Eurostar became a monument to international collaboration back in 1990, when French and British workers met underneath the English Channel and shook hands through a hole in the earth. Now, the UK government is quitting the train operator by selling its 40% stake to a consortium of pension funds, as part of a drive to raise cash to pay down its debts.
The government said today that it would sell its entire stake to a group of British and Canadian funds for £757 million ($1.2 billion). The latest government accounts valued the shares at £325 million, Reuters reported. UK treasury chief George Osborne described the agreement as a “fantastic deal” that “exceeds expectations.”
The timing of the deal catches buyers hungry for assets in an environment where many traditional investments are offering historically meager returns.
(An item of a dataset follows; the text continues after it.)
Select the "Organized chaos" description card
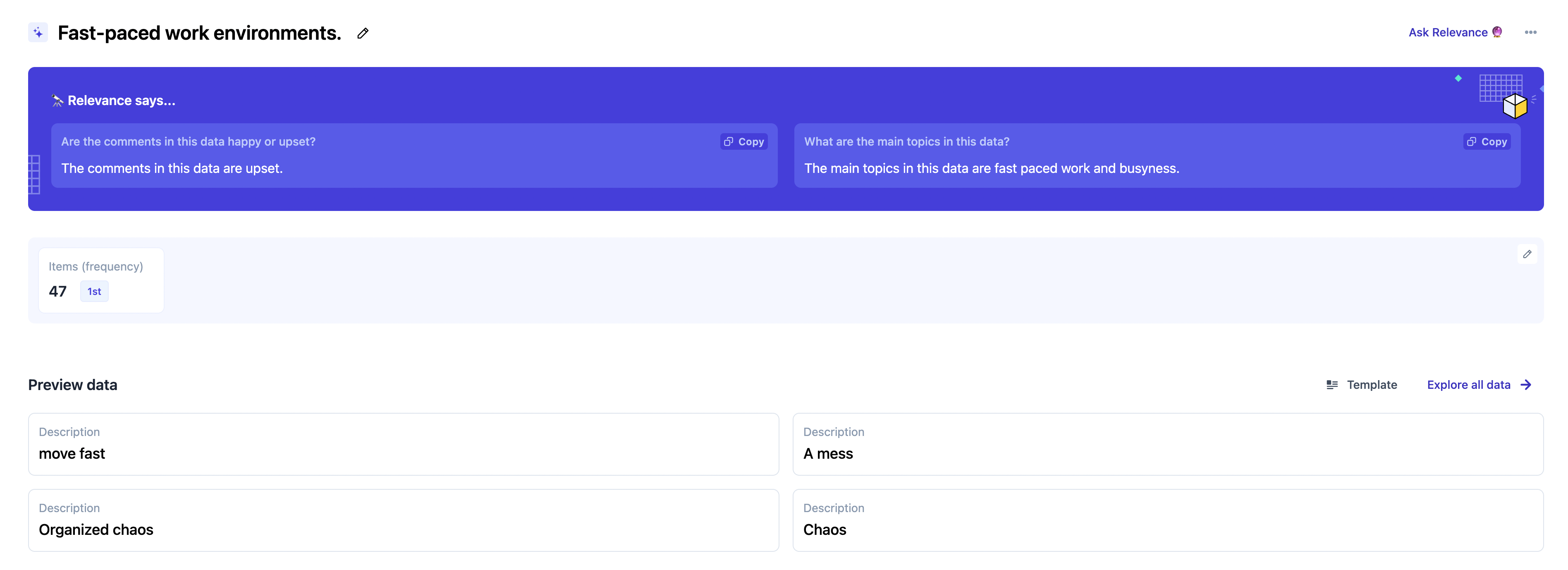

The perky UK economy has been boosting passengers and sales at Eurostar, which will remain majority-owned by the French government. (Under a shareholding agreement, the company’s existing owners, the French and Belgian governments, can buy the stake themselves if they pay 15% above the price agreed with the pension funds.)
When Eurostar went on sale in October, the BBC noted that it would likely be the British government’s last privatization before the general election in May. It comes after the government privatized the Royal Mail postal service in 2013 and has pushed to introduce more competition to the National Health Service.
The treasury has said it wants to raise £20 billion from selling off assets between 2013 and 2020, but the British people will have to give the Conservatives another term in power to see whether that ambition is achievable. The postal privatization controversially left £1 billion on the table when shares soared after an underpriced initial public offering. And even bullishly priced sales like the Eurostar deal won’t put much of a dent in the national debt, which currently stands at around £1.5 trillion.